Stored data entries
+-------+

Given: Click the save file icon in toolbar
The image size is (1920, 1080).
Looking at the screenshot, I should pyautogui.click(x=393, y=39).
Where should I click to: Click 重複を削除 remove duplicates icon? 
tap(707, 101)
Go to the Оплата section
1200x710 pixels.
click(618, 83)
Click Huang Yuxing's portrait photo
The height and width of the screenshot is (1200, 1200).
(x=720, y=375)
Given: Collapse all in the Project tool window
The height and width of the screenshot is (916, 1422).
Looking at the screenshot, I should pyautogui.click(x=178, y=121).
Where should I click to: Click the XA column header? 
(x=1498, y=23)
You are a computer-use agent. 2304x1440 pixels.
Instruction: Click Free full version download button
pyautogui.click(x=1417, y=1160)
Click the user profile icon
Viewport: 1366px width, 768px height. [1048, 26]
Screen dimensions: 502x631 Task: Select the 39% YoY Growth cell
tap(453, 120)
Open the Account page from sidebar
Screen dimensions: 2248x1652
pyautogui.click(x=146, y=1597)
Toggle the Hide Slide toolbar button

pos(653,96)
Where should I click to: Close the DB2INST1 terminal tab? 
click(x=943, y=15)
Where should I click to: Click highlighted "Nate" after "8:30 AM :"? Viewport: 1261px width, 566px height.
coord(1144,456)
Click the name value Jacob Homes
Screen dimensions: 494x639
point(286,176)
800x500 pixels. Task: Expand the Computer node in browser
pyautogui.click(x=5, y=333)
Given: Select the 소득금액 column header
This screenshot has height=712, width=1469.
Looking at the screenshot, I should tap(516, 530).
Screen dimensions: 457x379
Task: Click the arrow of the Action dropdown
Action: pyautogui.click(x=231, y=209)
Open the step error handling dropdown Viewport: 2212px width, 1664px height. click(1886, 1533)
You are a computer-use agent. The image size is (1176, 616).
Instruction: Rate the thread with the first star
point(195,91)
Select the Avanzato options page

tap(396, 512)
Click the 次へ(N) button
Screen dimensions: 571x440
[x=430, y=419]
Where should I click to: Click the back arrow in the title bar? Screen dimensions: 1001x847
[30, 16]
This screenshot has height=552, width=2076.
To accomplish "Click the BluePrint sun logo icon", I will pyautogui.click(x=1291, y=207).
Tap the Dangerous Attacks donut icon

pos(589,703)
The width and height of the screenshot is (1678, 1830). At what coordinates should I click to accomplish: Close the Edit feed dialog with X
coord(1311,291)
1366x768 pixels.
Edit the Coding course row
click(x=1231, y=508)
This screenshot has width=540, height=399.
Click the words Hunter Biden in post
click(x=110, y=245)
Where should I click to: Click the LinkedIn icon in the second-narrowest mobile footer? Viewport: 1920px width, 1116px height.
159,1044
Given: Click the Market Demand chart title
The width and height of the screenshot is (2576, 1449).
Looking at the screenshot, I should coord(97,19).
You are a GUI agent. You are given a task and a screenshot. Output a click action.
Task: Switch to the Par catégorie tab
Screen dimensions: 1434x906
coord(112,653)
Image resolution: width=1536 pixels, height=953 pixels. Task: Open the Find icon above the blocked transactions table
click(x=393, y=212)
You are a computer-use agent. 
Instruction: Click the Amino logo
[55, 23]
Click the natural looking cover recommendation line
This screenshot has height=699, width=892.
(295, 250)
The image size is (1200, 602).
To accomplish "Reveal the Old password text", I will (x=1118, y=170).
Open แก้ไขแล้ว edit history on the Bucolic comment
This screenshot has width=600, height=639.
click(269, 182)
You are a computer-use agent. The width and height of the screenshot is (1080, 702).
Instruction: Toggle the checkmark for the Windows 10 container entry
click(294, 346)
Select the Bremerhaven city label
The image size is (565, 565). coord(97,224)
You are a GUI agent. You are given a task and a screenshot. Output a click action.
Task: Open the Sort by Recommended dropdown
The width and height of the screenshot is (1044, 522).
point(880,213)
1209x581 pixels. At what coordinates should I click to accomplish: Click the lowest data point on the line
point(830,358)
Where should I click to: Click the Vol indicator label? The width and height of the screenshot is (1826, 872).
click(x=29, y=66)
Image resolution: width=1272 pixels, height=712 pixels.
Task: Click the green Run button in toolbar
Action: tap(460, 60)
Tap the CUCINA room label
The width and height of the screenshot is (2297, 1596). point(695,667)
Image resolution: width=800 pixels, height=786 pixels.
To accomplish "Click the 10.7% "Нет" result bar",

+-------+

Request
Rewrite everything from the start of the records down to the line containing "coord(1144,456)", changing "Screen dimensions" to "Screen size" and leaving all else as it is.

Answer
Given: Click the save file icon in toolbar
The image size is (1920, 1080).
Looking at the screenshot, I should pyautogui.click(x=393, y=39).
Where should I click to: Click 重複を削除 remove duplicates icon? 
tap(707, 101)
Go to the Оплата section
1200x710 pixels.
click(618, 83)
Click Huang Yuxing's portrait photo
The height and width of the screenshot is (1200, 1200).
(x=720, y=375)
Given: Collapse all in the Project tool window
The height and width of the screenshot is (916, 1422).
Looking at the screenshot, I should pyautogui.click(x=178, y=121).
Where should I click to: Click the XA column header? 
(x=1498, y=23)
You are a computer-use agent. 2304x1440 pixels.
Instruction: Click Free full version download button
pyautogui.click(x=1417, y=1160)
Click the user profile icon
Viewport: 1366px width, 768px height. [1048, 26]
Screen size: 502x631 Task: Select the 39% YoY Growth cell
tap(453, 120)
Open the Account page from sidebar
Screen size: 2248x1652
pyautogui.click(x=146, y=1597)
Toggle the Hide Slide toolbar button

pos(653,96)
Where should I click to: Close the DB2INST1 terminal tab? 
click(x=943, y=15)
Where should I click to: Click highlighted "Nate" after "8:30 AM :"? Viewport: 1261px width, 566px height.
coord(1144,456)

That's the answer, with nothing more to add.